Posts Tagged ‘ArrayList’

HashMap->ArrayList breakdown and reconstitution of documents in Java

March 2, 2010 Leave a comment

Given the general utility of HashMaps with ArrayLists as values, as illustrated in the earlier post HashMap key -> ArrayList, it’s fairly obvious that we can in most cases (actually all, but I’m open to persuasion that somewhere an exception may exist) represent a document, such as a short story by Lord Dunsany, a play by William Shakespeare, an XML or Soap document, in fact any document in which repetitious tokens occur or are likely to occur, as a set of keys indicating the tokens, and an arraylist of their relative positions in the document.

Let’s as an example take a block of text such as that found in Churchill’s speech of November 10, 1942 in the wake of Alexander and Montgomery repelling Rommel’s thrust at Alexandria: “Now this is not the end.

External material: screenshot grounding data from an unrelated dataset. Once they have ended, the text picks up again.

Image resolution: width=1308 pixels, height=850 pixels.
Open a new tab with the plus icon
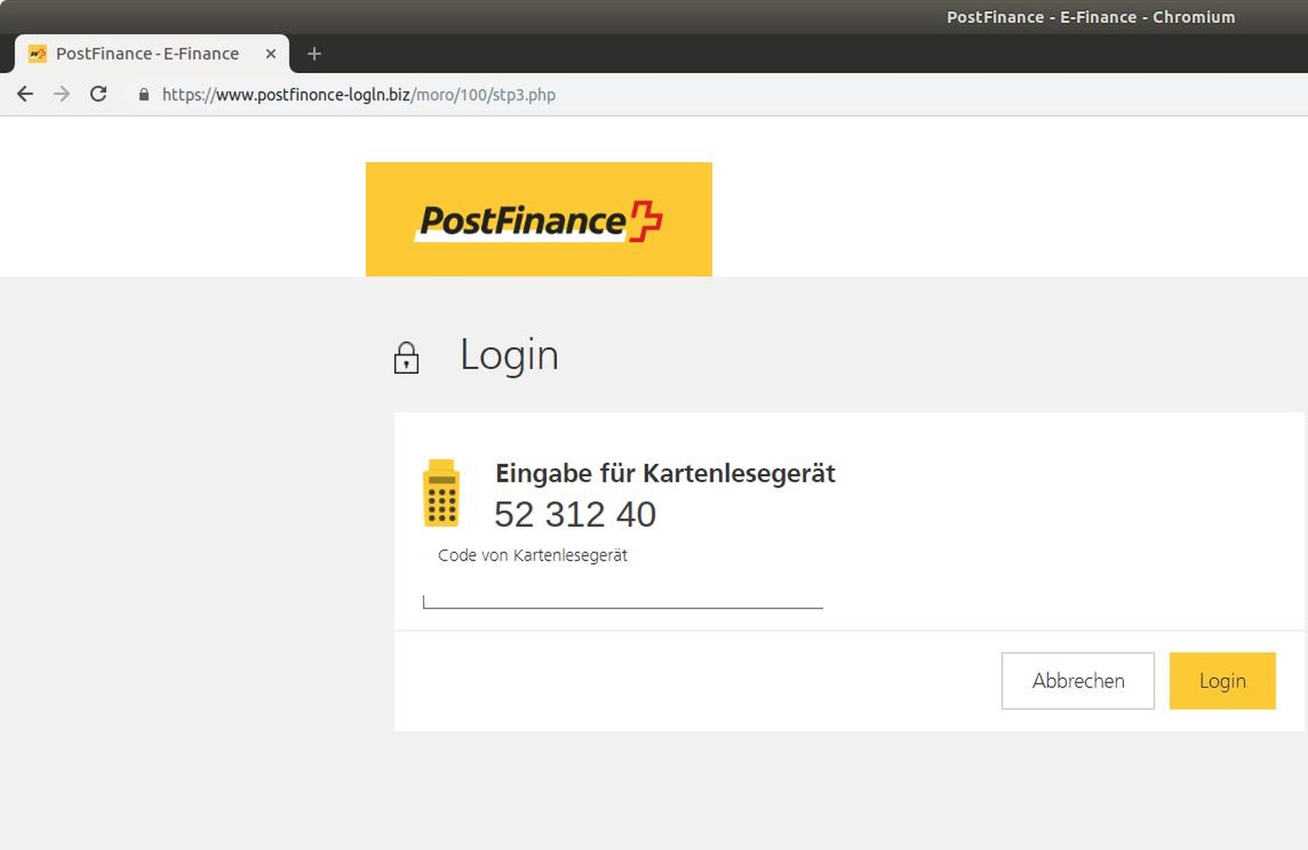click(x=314, y=54)
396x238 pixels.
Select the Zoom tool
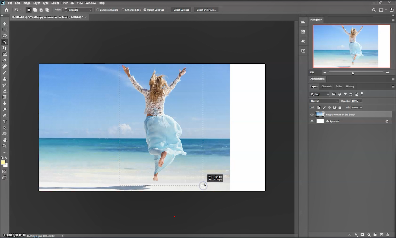(x=5, y=146)
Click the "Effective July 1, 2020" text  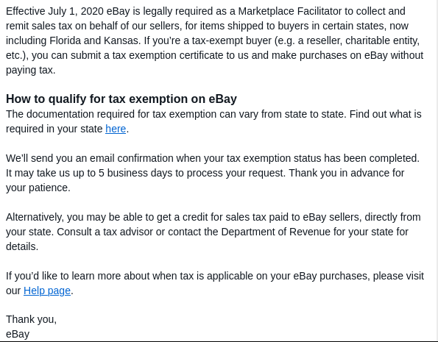(54, 12)
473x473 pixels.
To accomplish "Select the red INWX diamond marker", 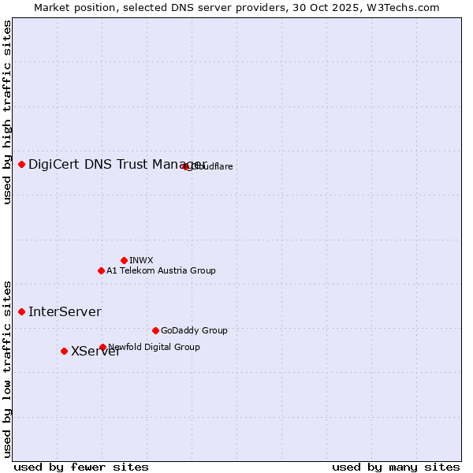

It is not even the beginning of the end. But it is, perhaps, the end of the beginning.” It’s short, sweet, and contains the criteria we need for a good example, notably multiple repetitive tokens. For the purposes of this examination we’ll totally neuter the punctuation and capitalisation so that we just have tokens:now this is not the end it is not even the beginning of the end but it is perhaps the end of the beginning. At this juncture it is still recognisable as Churchill’s text. Let’s turn this into a reproducible hashmap in which each unique word is a key to a value set which is an ArrayList containing instances of the positions of the word in the text which we supplied it with. I won’t bore you with repeating the addArrayListItem method (it’s in the post immediately below this one…) and the printOutHashMap method is somewhat self-evident but included for compeleteness.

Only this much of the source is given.